• Problem statement: Please transcribe the data below word for word, leaving out the pictures.

-*-

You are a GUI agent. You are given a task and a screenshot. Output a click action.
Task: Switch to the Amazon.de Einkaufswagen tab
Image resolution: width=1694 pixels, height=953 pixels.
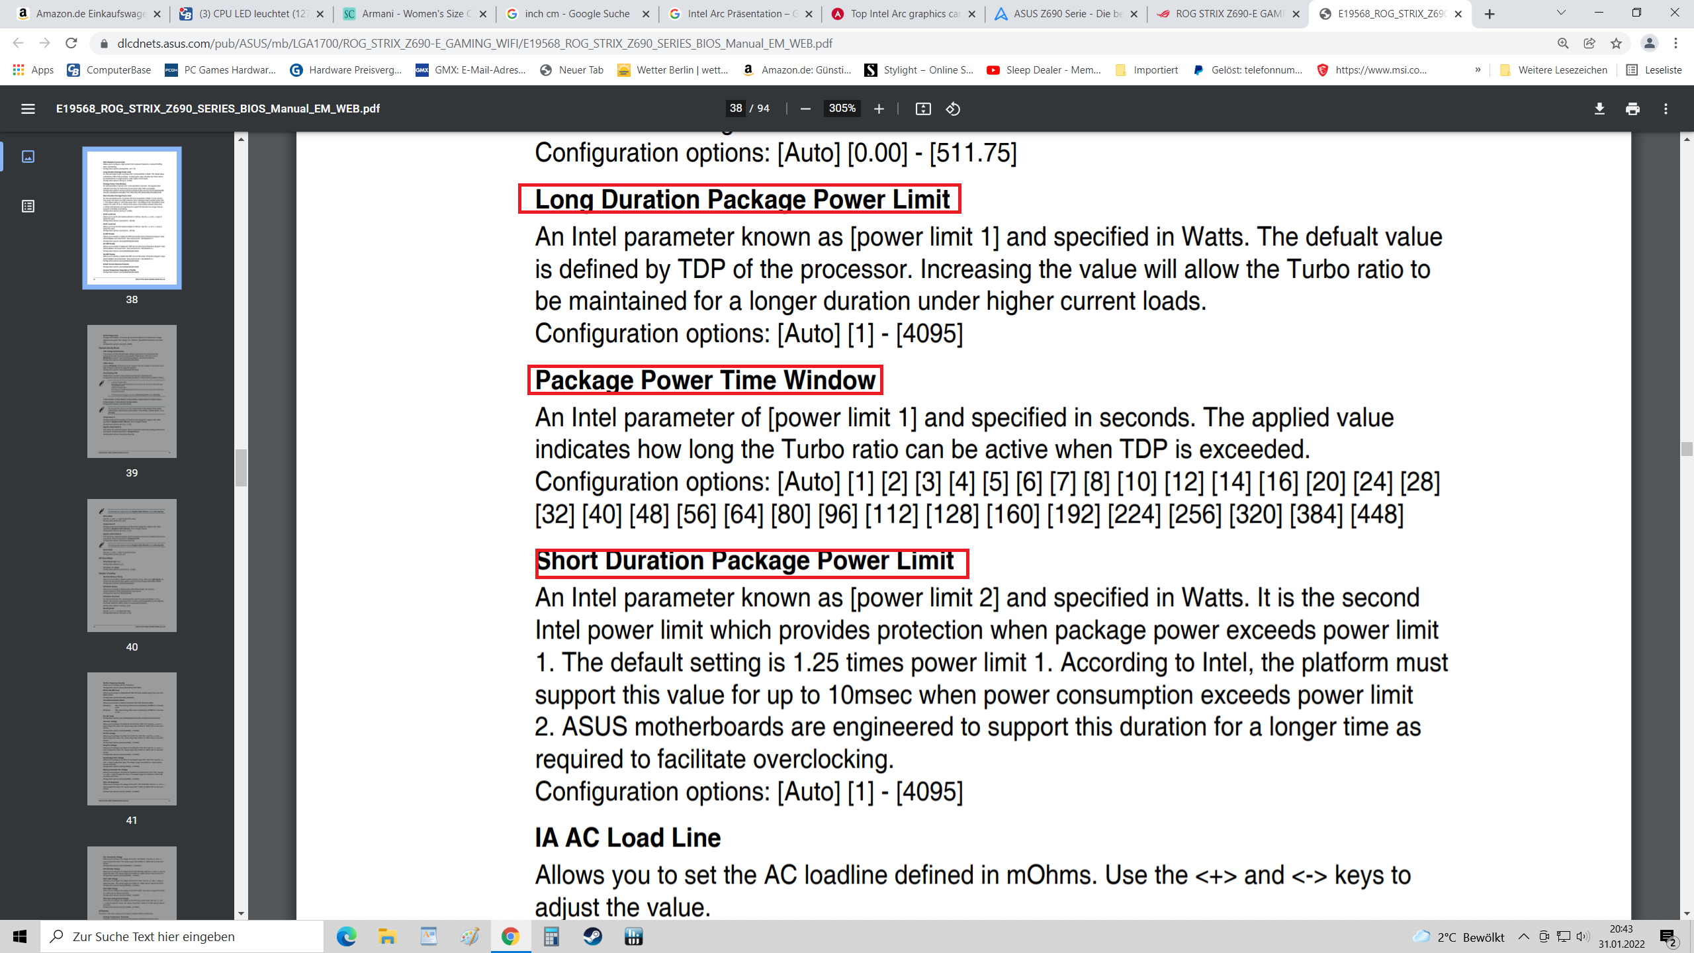(89, 14)
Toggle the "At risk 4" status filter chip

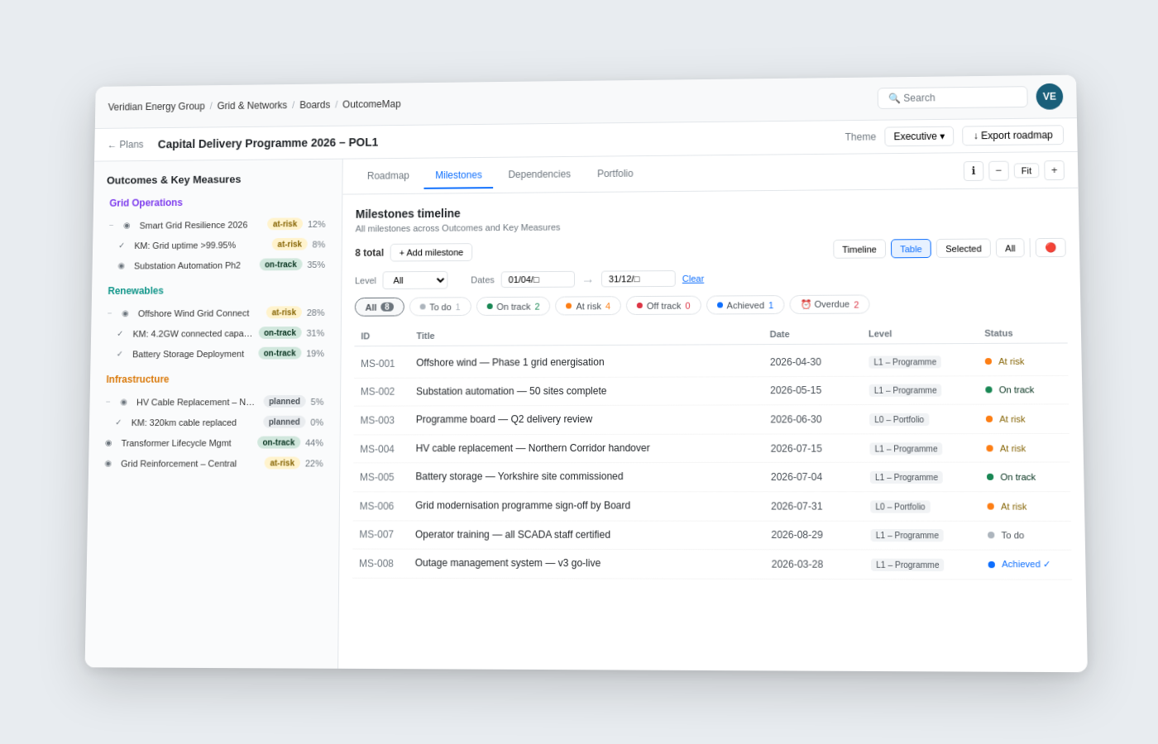(x=587, y=305)
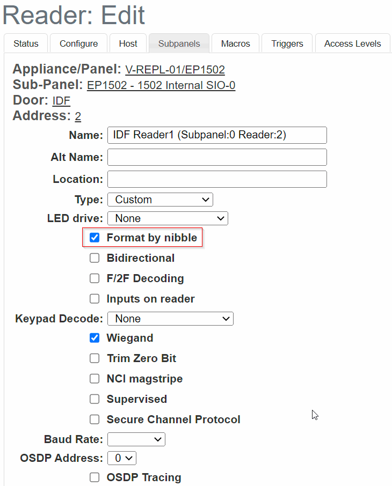Image resolution: width=392 pixels, height=486 pixels.
Task: Check the Supervised checkbox
Action: point(95,399)
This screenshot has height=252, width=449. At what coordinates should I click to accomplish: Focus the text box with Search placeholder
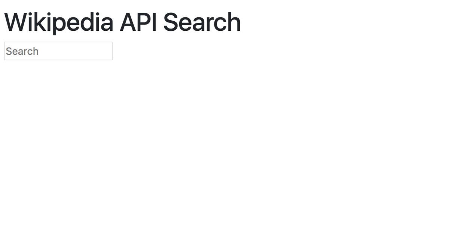click(x=58, y=51)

-*-

• Response to the task:
You are a GUI agent. You are given a task and a screenshot. Output a click action.
Task: Switch to the Amazon.de Einkaufswagen tab
Image resolution: width=1694 pixels, height=953 pixels.
(89, 14)
Toggle the "At risk 4" status filter chip

(x=587, y=305)
Image resolution: width=392 pixels, height=486 pixels.
Task: Check the Supervised checkbox
Action: point(95,399)
This screenshot has height=252, width=449. At what coordinates should I click to accomplish: Focus the text box with Search placeholder
click(x=58, y=51)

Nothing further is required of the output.